Our reading in financial economics has been "guided" by our friend who is an economist, an ecological economist - a new field in economics, not much liked by mainstream economists. One of the books we have been reading with great pleasure is an oldie, https://en.wikipedia.org/wiki/Wealth,_Virtual_Wealth_and_Debt

Wealth, Virtual Wealth, and Debt published in 1926 with the 2nd ed. published in 1933. Written on both sides of the Great Depression it is fascinating, well at least to us.
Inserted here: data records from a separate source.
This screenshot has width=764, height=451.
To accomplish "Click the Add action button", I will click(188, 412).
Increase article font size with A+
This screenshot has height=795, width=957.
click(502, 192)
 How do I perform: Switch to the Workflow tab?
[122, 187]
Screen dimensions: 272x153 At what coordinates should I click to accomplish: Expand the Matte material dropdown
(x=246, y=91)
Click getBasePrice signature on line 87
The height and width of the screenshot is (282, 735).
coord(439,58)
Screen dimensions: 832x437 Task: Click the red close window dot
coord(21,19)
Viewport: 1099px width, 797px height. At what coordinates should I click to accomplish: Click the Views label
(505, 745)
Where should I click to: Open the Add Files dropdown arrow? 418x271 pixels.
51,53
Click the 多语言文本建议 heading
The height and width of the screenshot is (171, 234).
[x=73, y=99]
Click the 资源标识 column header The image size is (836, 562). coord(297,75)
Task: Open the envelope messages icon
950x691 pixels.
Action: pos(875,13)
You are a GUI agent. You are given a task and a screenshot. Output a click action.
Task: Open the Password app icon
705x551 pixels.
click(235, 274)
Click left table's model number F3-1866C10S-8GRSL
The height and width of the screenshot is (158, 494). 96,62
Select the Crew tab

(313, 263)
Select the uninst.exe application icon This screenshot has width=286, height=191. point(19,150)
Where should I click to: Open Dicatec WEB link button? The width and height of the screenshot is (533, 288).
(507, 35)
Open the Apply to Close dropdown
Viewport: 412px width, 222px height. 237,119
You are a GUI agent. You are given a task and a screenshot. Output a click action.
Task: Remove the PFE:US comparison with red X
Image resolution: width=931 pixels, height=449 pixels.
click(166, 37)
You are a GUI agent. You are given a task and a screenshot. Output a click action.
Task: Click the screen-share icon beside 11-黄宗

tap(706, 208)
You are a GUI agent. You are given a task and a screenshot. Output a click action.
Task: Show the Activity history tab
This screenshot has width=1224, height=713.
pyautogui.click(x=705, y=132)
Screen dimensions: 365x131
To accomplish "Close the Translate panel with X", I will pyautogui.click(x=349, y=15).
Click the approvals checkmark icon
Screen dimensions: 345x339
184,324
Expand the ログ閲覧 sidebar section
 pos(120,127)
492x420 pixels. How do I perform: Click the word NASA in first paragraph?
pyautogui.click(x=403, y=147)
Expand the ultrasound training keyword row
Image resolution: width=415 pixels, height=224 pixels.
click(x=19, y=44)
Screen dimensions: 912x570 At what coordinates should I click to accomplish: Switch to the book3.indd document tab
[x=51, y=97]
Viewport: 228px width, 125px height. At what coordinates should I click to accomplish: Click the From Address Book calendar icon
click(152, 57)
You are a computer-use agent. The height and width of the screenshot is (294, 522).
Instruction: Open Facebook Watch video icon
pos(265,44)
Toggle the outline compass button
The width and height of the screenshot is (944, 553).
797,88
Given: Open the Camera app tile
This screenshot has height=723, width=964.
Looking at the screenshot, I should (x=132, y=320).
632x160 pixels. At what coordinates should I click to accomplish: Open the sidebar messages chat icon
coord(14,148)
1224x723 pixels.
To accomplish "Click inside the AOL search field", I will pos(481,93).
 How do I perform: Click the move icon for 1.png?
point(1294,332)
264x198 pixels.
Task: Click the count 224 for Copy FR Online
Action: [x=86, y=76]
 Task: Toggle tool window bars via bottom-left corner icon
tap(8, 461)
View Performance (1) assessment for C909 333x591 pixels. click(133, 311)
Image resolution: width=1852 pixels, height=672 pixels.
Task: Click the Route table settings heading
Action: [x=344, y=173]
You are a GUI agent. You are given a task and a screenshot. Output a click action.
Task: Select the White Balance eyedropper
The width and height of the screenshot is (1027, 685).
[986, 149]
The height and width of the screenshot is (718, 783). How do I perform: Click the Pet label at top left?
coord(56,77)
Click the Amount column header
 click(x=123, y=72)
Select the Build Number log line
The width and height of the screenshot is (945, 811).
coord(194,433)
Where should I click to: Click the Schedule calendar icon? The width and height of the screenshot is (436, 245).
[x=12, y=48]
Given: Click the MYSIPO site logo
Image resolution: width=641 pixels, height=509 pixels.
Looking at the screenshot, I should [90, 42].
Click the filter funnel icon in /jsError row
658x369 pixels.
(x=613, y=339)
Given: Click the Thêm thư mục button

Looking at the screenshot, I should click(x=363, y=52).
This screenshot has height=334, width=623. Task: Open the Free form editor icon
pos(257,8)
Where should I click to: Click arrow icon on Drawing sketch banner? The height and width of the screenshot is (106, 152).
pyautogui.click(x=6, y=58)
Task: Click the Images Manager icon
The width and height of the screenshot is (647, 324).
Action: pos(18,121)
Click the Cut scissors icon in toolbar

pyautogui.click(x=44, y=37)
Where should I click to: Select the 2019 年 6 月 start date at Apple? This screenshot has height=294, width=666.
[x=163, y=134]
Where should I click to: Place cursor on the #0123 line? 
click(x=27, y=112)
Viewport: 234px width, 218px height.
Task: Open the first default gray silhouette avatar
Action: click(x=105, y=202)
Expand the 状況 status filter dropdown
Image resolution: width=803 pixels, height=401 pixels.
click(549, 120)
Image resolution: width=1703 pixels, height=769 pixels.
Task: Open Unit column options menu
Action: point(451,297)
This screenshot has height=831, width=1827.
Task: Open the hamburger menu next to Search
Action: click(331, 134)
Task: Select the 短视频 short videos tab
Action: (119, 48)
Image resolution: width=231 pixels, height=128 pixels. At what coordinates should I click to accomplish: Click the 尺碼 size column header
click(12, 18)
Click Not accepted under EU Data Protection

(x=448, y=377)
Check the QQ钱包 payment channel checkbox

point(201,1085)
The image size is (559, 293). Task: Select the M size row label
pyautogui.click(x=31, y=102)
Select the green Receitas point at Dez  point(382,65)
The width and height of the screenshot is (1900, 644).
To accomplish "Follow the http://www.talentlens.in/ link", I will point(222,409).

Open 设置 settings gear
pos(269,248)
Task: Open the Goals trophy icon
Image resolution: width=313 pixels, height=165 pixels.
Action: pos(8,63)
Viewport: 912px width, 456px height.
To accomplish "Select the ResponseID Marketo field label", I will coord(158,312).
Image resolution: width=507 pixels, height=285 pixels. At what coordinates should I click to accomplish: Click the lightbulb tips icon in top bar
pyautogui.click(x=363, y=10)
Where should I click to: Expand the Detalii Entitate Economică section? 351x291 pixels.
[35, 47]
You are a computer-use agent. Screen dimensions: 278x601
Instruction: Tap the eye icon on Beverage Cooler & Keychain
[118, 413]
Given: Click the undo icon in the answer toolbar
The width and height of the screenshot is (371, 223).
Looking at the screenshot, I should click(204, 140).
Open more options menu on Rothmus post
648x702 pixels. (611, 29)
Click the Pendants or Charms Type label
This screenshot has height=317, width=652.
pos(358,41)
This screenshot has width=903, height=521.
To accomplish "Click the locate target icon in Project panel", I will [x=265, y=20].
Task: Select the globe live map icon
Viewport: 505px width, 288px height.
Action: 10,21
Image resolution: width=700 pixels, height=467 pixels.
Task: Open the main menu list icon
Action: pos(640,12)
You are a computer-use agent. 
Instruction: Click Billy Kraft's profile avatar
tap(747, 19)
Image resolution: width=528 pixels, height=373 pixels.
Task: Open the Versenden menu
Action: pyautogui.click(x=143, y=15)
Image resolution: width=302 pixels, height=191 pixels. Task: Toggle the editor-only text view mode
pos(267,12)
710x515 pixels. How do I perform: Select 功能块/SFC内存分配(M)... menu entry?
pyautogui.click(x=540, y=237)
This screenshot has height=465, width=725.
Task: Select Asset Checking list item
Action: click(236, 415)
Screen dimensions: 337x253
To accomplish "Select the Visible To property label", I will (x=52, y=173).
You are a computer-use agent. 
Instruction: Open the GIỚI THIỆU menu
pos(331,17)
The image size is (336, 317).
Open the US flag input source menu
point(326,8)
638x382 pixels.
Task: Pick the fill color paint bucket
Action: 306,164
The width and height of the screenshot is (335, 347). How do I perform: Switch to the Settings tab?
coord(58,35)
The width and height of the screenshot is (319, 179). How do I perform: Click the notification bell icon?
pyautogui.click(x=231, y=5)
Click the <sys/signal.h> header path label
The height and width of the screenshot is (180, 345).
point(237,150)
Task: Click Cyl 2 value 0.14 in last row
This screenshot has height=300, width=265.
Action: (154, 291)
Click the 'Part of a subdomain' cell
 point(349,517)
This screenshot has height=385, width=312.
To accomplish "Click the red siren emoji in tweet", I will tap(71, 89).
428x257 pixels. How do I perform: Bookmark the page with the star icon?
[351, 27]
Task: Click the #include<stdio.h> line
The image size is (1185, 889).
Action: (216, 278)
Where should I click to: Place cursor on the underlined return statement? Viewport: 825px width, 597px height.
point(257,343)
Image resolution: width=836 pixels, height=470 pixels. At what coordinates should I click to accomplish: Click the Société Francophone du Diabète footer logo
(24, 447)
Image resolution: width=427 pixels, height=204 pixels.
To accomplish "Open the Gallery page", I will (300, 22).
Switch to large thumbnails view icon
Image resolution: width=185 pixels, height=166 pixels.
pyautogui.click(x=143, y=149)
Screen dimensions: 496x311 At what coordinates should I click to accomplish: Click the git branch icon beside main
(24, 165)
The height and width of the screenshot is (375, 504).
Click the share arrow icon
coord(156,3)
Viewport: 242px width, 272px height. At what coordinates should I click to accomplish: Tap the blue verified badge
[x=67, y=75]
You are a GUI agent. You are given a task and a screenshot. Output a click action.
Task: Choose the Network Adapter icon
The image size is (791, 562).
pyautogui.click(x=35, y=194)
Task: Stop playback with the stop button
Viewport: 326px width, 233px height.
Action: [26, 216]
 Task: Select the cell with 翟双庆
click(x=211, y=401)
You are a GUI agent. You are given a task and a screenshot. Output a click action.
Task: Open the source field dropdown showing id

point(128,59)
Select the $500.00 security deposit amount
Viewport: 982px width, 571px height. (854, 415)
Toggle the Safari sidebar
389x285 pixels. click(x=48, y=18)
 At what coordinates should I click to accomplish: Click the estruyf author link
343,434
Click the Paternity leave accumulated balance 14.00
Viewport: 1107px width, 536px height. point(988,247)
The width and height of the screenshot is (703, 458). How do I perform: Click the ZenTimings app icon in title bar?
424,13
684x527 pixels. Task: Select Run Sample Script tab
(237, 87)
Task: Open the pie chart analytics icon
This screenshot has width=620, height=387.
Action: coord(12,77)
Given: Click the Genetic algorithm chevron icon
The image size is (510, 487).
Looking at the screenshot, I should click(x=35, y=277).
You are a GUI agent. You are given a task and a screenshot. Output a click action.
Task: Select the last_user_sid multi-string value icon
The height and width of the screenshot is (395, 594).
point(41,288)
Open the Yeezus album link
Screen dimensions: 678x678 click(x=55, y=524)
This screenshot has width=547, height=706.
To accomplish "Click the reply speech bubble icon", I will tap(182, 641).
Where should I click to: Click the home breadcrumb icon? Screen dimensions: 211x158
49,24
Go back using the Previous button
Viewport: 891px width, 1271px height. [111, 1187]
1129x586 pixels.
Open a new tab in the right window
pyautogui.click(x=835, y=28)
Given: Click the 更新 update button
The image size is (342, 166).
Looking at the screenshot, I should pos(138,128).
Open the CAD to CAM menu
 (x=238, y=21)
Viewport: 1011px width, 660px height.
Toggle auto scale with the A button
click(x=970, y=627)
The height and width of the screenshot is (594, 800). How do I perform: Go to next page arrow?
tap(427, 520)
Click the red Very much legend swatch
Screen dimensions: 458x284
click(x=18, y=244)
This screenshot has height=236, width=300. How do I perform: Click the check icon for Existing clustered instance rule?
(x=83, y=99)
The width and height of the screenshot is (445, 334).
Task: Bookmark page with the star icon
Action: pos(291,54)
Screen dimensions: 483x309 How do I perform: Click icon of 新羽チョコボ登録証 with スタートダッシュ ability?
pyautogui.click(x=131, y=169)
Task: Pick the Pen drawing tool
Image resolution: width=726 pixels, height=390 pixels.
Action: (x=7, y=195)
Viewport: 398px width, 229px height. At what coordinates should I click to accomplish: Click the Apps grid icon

It is mainly from that book that we began to wonder what are the factors visible and less visible for the rather wild swings in the stock market and especially since 2000.

 

And so as I stated in a post above, "As much as it is possible I want to know the factors, reasons, variables, public policies, historical determinants...you name it or whatever you call "it" that creates or destroys the wealth we "see" in the stock market."

 

If this question is not of interest or annoying then just skip it! If not then we welcome your thoughts, insights, knowledge form experience or your own reading and analysis.

 

J

 

ed. A quote from Wikipedia,

 

"In four books written from 1921 to 1934, Soddy carried on a "campaign for a radical restructuring of global monetary relationships",[19] offering a perspective on economics rooted in physics—the laws of thermodynamics, in particular—and was "roundly dismissed as a crank".[19] While most of his proposals - "to abandon the gold standard, let international exchange rates float, use federal surpluses and deficits as macroeconomic policy tools that could counter cyclical trends, and establish bureaus of economic statistics (including a consumer price index) in order to facilitate this effort" - are now conventional practice, his critique of fractional-reserve banking still "remains outside the bounds of conventional wisdom"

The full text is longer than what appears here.